◆ **Tekst do czytania**
Pogrom w Jasionówce
Państwo |
Polska pod okupacją III Rzeszy |
---|---|
Miejsce | |
Data |
28 czerwca 1941 |
Liczba zabitych |
70-150 osób |
Typ ataku |
masowy mord |
Sprawca |
grupa Polaków mieszkających w Jasionówce |
Położenie na mapie okupowanej Polski (1939–1941) | |
53°31′15″N 22°19′04″E/53,520833 22,317778 |
Pogrom w Jasionówce – pogrom ludności żydowskiej, który miał miejsce w 1941 roku w Jasionówce.
Podobnie jak w wielu innych miejscowościach Łomżyńskiego i Białostocczyzny okupowanych po 17 września 1939 roku przez Sowietów, w lipcu 1941 w tej miejscowości doszło do wymordowania prawie całej społeczności żydowskiej.
Tło historyczne[edytuj | edytuj kod]
Najstarsze dane o osadnictwie żydowskim w Jasionówce pochodzą z XVII wieku. W 1878 roku wieś liczyła 1452 mieszkańców, w tym 1064 Żydów. W XIX wieku Jasionówka stała się poważnym ośrodkiem garbarstwa i kuśnierstwa. Obok Żydów i Polaków mieszkali tu również Białorusini i Tatarzy. W latach trzydziestych XX w. żydowska społeczność liczyła około 400 rodzin. Inne dane mówią o 1300 lub 2000 żydowskich mieszkańców. W Jasionówce działały dwie bożnice położone pomiędzy ulicami 11 Listopada a 3 Maja[1].

◆ **Wybrane wpisy**
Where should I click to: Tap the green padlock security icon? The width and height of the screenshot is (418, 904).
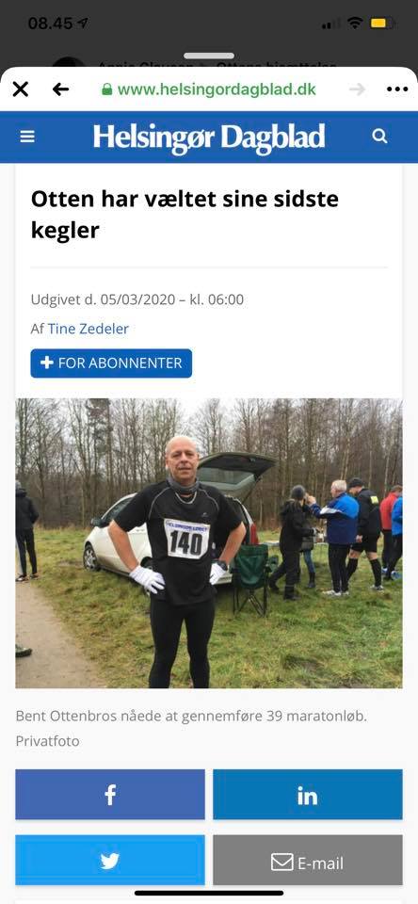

---

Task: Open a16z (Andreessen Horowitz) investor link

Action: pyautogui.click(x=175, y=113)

◆ **Zadanie**
Kontynuuj artykuł o pogromie w Jasionówce, zaczynając po jego ostatnim zdaniu.

◆ **Odpowiedź do zadania**
Jasionówka była krótko okupowana przez Niemców w 1939 roku. Od 17 września znalazła się pod okupacją sowiecką. Żydzi ciepło powitali Armię Czerwoną wkraczającą do miasta. W 1941 roku Niemcy wkroczyli do Jasionówki 27 czerwca. Powitani zostali jak wyzwoliciele[2].
Opis[edytuj | edytuj kod]
Jehoszua Bernard w relacji spisanej w 1945 roku tak opisuje wydarzenia z 27 i 28 czerwca: „Wkraczając Niemcy pobili 74 Żydów, co spowodowało pogrom, który trwał dwa dni, miasteczko stanęło w płomieniach. (…) Na czele miasta stanął Polak o nazwisku Grodzki, nacjonalista, który ogałacał nas ze wszystkiego. Z jego rąk zginęło około 100 Żydów, przede wszystkim młode osoby”[2].
Wg relacji innego świadka Pesi Szuster-Rozenblum rabunki zaczęły się jeszcze przed pojawieniem się Niemców, a pogromowi na większą skalę zapobiegł miejscowy ksiądz Cyprian Łozowski[2].
Także w czasie pogromu po wkroczeniu Niemców ksiądz Łozowski starał się powstrzymać pogrom. Tam gdzie nie było Niemców bił ich (Polaków) kijami, a widząc, że żadne mowy i napomnienia nie pomagają zagroził im piekłem jeśli nadal będą czynić taka niesprawiedliwość[2].
Według tej, a także innych relacji tego dnia Niemcy zamknęli w piwnicy kilkudziesięciu Żydów. Pięcioro zamordowali, reszcie udało się wykupić. Następnie Żydów spędzono na Rynek, a sąsiednie ulice podpalono. Urządzono też polowanie na Żydów próbujących się ukryć. Esesmani biegali po polach. Chrześcijanie pomagali im biegając z wielkimi kijami w dłoniach, łapiąc każdego, kogo zauważyli bez wyjątku. Jeśli ktoś nie był im posłuszny, zabijali go bijąc kijami[2].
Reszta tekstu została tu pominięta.